━━━━━ TEXT ━━━━━

Phase One (initiation) involves increasing company awareness by educating and
involving all appropriate levels of management regarding the need to address
Year 2000 issues. Phase Two (inventory) consists of identifying all of our
systems, products and relationships that may be impacted by Year 2000. Phase
Three (assessment) involves determining our current state of Year 2000 readiness
for those areas identified in the inventory phase and prioritizing areas that
need to be fixed. Phase Four (action) will consist of developing a plan for
those areas identified as needing correction in the assessment phase. Phase Five
(implementation) will consist of executing our action plan and completing the
steps identified to attain Year 2000 readiness. We are currently in the
assessment phase of the plan for both our internal systems and third party
relationships. For our products, we are in either the assessment or action phase
of our plan. We currently expect to substantially complete implementation for
all of the targeted areas by the end of our 1999 fiscal year (July 1999).

While Year 2000 costs incurred to date (including litigation costs) have not
been material, we will incur additional costs as we complete the project phases.
Based on preliminary assessments resulting from the early phases of our plan in
each of the targeted areas, we are currently unable to determine whether
additional costs to achieve Year 2000 readiness will be material. Additional
costs incurred may include but are not limited to: the cost of manufacturing and
distributing free solutions for products that are not Year 2000 ready; the
impact of lost sales due to distribution of free Year 2000 ready solutions for
affected products; the administrative costs of completing the Year 2000 project;
the cost of correcting or replacing our internal systems; and the cost of
implementing necessary contingency plans.

While we are dedicating substantial resources toward attaining Year 2000
readiness, there is no assurance that we will be successful in our efforts to
address all Year 2000 issues. If we are not successful, there could be
significant adverse effects on our operations. For example, failure to achieve
Year 2000 readiness for our internal systems could delay our ability to
manufacture and ship products, disrupt our customer service and technical
support facilities, or interrupt customer access to our online products and
services. If our products are not Year 2000 ready, we could suffer lost sales or
other negative consequences resulting from customer dissatisfaction, including
additional litigation (see discussion below). We also rely heavily on third
parties such as manufacturing suppliers, service providers, financial
institutions and a large retail distribution channel. If these or other third
parties experience Year 2000 failures or malfunctions, there could be a material
negative impact on our ability to conduct ongoing operations. For example, our
ability to manufacture and ship products into the retail channel, to receive
retail sales information necessary to maintain proper inventory levels, or to
complete online transactions dependent upon third party service providers, could
all be affected. Many of our products are significantly interconnected with
heavily regulated financial institutions. Our relationships with financial
institutions could be impacted if we do not achieve Year 2000 readiness in a
manner and on a time schedule that permits them to comply with regulatory
requirements. We may also incur additional costs if we are required to
accelerate our Year 2000 readiness to meet financial institution requirements.
As with all companies, we also rely on other more widely used entities such as
government agencies, public utilities and other external forces common to
business and industry. Consequently, if such entities were to experience Year
2000 failures, this could disrupt our ability to conduct ongoing operations.

━━━━━

• **PROBLEM SET**:
**a.** Do these statements agree with the Year 2000 passage? (i) The company expects to substantially complete implementation for all targeted areas by the end of its 1999 fiscal year. (ii) The Year 2000 costs incurred to date have been material. (iii) For its internal systems, the company is in the action phase. Answer yes or no for each, and quote the deciding words.
**b.** According to the Year 2000 passage, what does Phase Two (inventory) consist of?
**c.** Reproduce the Year 2000 passage word for word, starting at "While Year 2000" and ending at "the project phases.".

━━━━━ DATA ROWS ━━━━━

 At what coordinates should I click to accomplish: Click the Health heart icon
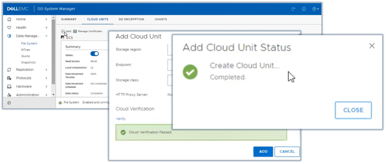click(9, 28)
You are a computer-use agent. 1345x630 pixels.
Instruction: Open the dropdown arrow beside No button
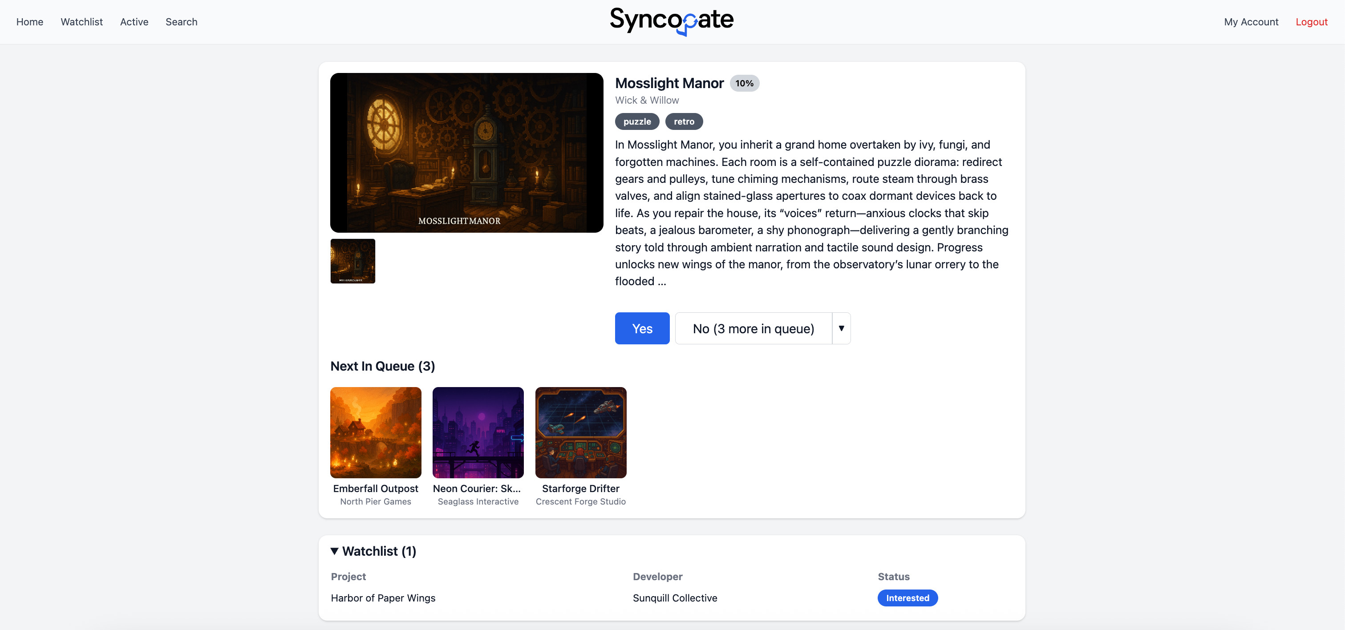(841, 328)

━━━━━

• **LIST OF SOLUTIONS**:
**a.**
(i) Yes: "We currently expect to substantially complete implementation for all of the targeted areas by the end of our 1999 fiscal year (July 1999)."
(ii) No: "While Year 2000 costs incurred to date (including litigation costs) have not been material"
(iii) No: "We are currently in the assessment phase of the plan for both our internal systems and third party relationships."

**b.** It consists of identifying all of the company's systems, products and relationships that may be impacted by Year 2000.

**c.**
While Year 2000 costs incurred to date (including litigation costs) have not
been material, we will incur additional costs as we complete the project phases.